Le monde va «dans la mauvaise direction» pour le climat, selon le patron de l’ONU

«Canicules en Europe. Inondations colossales au Pakistan. Sécheresses graves et prolongées en Chine, dans la corne de l’Afrique et aux États-Unis. Il n’y a rien de naturel dans l’échelle nouvelle de ces désastres», a jugé António Guterres, le secrétaire général de l’ONU.
Ghulam Rasool Agence France-Presse «Canicules en Europe. Inondations colossales au Pakistan. Sécheresses graves et prolongées en Chine, dans la corne de l’Afrique et aux États-Unis. Il n’y a rien de naturel dans l’échelle nouvelle de ces désastres», a jugé António Guterres, le secrétaire général de l’ONU.

Le secrétaire général des Nations unies, António Guterres, a pointé du doigt « l’addiction de l’humanité aux énergies fossiles » après une récente série de catastrophes climatiques et alors qu’un rapport publié mardi souligne que le monde « va dans la mauvaise direction ».

« Inondations, sécheresses, canicules, feux et tempêtes extrêmes ne font que s’aggraver et battent des records avec une fréquence inquiétante », a souligné M. Guterres dans un message vidéo.

« Canicules en Europe. Inondations colossales au Pakistan. Sécheresses graves et prolongées en Chine, dans la corne de l’Afrique et aux États-Unis. Il n’y a rien de naturel dans l’échelle nouvelle de ces désastres », a-t-il jugé.

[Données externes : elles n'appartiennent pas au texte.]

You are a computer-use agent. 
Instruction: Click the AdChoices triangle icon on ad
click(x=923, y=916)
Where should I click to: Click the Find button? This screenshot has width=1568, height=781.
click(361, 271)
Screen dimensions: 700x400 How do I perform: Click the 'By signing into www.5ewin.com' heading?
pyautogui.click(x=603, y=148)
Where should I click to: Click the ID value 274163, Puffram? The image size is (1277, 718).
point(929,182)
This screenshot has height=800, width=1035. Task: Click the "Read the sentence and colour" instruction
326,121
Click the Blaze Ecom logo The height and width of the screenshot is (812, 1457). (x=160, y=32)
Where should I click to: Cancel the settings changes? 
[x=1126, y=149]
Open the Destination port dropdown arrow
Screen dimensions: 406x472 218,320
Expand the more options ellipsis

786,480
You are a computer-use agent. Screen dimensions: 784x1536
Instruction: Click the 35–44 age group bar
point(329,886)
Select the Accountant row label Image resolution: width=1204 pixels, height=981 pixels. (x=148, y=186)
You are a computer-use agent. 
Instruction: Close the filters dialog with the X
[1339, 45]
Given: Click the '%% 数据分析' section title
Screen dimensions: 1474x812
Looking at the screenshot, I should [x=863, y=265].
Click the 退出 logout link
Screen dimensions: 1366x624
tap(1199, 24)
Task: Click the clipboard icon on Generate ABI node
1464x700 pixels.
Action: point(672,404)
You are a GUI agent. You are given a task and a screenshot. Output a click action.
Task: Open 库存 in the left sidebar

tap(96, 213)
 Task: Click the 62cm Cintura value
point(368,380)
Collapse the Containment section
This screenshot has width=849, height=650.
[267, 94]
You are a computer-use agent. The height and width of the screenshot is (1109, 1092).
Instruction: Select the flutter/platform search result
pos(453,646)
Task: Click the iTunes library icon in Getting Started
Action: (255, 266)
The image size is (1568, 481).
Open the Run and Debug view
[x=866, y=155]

« Ils représentent le prix de l’addiction de l’humanité aux énergies fossiles », selon le secrétaire général de l’ONU, qui appelle à une sortie du charbon et au développement des énergies renouvelables.

Ces propos, à quelques semaines de la COP27 sur le climat, prévue en Égypte en novembre, accompagnent la publication d’un rapport compilé par l’Organisation météorologique mondiale (OMM) de l’ONU sur l’état de la science climatique.

Toujours plus de GES

 

Le document montre sans surprise que le monde « va dans la mauvaise direction » face au changement climatique et ses conséquences catastrophiques.

Les concentrations de gaz à effet de serre continuent ainsi d’augmenter avec de nouveaux records et les émissions liées aux énergies fossiles se trouvent désormais au-dessus des niveaux prépandémie de COVID-19.

Selon des données préliminaires citées dans le rapport, les émissions mondiales de CO2 entre janvier et mai de cette année sont 1,2 % supérieures à la même période de 2019. Elles sont tirées par les États-Unis, l’Inde et « la plupart » des pays européens, selon les auteurs.

Le réchauffement, lié à l’activité humaine, ne connaît pas de répit. Les auteurs du rapport estiment qu’il existe une probabilité de 93 % pour qu’au moins l’une des cinq prochaines années soit plus chaude que l’année la plus chaude jamais enregistrée, 2016.

« Tous les pays doivent augmenter leurs ambitions climatiques nationales chaque année, jusqu’à ce que nous soyons sur les rails », plaide Antonio Guterres, qui appelle « le G20, qui est responsable de 80 % des émissions mondiales » à « montrer le chemin ».

Un « scandale »

Antònio Guterres a qualifié de « scandale » le fait que les pays développés aient, selon lui, échoué à prendre au sérieux les questions d’adaptation aux effets du changement climatique et ignoré leurs engagements à aider les pays plus pauvres.

M. Guterres les a pressés de respecter « pleinement » leur engagement pris lors de la COP26 de Glasgow de verser 40 milliards $US par an pour l’adaptation aux effets du réchauffement.

Le financement de l’adaptation doit augmenter jusqu’à au moins 300 milliards de dollars annuels d’ici 2030, a-t-il estimé.